You can keep going for what seems like forever, but you will likely end up in the details and lose sight of the goal. A reasonable gauge to stop asking questions is when asking does not produce new / helpful responses.
Be careful of “hindsight bias” - avoid judging events and outcomes after they have occurred as if you could have predicted them.
4. Step 4: Stress Testing your Post-incident review + Pattern Identification:
Once you’ve gone through your Post-incident analysis framework, you can stress test your logic.
Questions to stress test:
1. If this behavior were to be done differently next time, would the suboptimal outcome still occur?
2. What could we be missing / not seeing about this incident that could lead to a different conclusion?
3. What do we not know?
4. What assumptions are we making?
In addition to stress testing your logic, you can map these new learnings to the broader context of your incident history to identify patterns through time. To determine whether the failure is a one-off or symptomatic of a larger pattern, ask:
1. Have we seen this underlying behavior(s) before? Or a similar flavor?
2. If so, can we group these underlying behavior(s) into themes and track learnings?

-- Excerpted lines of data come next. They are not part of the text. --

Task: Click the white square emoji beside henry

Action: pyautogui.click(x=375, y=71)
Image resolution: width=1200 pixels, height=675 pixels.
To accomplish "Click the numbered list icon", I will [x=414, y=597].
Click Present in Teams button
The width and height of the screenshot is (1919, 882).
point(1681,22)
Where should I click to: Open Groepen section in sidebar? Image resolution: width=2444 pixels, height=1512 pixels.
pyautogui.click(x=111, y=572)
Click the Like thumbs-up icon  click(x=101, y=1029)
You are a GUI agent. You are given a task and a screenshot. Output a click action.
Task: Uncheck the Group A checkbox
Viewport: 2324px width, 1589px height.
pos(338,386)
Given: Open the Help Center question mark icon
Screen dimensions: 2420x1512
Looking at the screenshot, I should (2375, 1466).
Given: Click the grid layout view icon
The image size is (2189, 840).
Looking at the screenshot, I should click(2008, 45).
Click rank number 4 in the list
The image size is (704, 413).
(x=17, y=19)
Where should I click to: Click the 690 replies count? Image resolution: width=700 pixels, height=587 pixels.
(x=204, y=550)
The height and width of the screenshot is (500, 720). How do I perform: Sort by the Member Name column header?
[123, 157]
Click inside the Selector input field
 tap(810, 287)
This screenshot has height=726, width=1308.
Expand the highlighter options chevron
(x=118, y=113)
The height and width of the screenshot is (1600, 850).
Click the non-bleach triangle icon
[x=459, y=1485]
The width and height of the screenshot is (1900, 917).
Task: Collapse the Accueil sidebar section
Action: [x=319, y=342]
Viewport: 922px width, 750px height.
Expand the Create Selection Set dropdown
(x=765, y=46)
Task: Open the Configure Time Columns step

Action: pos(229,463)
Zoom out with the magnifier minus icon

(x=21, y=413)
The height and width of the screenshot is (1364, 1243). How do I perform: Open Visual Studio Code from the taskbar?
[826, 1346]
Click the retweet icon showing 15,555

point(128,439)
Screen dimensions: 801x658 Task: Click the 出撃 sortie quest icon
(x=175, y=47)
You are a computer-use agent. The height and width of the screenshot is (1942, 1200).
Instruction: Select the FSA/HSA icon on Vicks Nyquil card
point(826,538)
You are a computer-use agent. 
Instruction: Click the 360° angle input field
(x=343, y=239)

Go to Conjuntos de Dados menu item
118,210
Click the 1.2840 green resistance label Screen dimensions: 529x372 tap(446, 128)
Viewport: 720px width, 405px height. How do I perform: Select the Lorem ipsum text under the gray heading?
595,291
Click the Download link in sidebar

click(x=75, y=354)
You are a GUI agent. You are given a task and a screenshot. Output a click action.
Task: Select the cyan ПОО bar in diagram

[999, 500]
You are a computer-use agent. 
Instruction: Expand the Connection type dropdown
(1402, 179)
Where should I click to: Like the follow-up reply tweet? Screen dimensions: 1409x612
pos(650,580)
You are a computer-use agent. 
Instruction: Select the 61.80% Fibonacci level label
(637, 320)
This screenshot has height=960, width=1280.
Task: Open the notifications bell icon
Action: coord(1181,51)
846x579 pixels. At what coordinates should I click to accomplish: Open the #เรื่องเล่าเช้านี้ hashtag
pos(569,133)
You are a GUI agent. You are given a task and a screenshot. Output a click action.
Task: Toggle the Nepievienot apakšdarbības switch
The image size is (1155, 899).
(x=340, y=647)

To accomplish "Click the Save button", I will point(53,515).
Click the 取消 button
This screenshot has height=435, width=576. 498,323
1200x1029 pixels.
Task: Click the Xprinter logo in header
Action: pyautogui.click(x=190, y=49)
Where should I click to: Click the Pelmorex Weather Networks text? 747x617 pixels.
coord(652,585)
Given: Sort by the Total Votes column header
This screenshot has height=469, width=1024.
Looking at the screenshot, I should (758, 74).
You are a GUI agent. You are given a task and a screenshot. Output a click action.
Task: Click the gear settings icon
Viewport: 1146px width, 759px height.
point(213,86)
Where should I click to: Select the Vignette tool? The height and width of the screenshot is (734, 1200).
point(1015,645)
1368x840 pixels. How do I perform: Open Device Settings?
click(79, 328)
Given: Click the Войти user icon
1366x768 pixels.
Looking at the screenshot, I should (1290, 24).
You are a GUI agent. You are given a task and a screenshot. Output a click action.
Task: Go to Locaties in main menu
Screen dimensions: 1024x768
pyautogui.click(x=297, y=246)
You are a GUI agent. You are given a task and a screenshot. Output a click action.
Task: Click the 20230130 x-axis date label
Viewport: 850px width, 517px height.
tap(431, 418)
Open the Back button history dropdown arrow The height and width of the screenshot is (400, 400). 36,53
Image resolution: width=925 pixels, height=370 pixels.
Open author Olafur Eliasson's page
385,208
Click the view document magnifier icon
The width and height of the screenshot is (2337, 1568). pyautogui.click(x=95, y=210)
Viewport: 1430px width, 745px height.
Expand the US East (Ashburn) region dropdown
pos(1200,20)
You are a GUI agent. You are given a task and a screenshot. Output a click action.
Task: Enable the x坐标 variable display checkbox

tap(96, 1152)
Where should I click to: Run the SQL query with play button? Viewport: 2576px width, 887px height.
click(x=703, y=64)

5. Step 5: Designing the Solution
Final step! Armed with your learnings, you can determine the set of actions needed to evolve your systems or incident process.
To design the solution, ask:
1. How should the system or the incident design evolve? (ie, what needs to change?)
2. What should be done differently next time?
3. What should be preserved that worked well?
Finally, once you’ve identified the actions that need to be taken to improve your systems, software, and process, ensure you have prioritized the actions in the context of broader engineering work and assigned each action item to an owner with a deadline. This way, it won’t get lost in the day-to-day of work. Ask:
1. Who is best equipped to own these actions?
2. How does this action plan fit with our current priorities? How do we weigh what we should focus on next and how?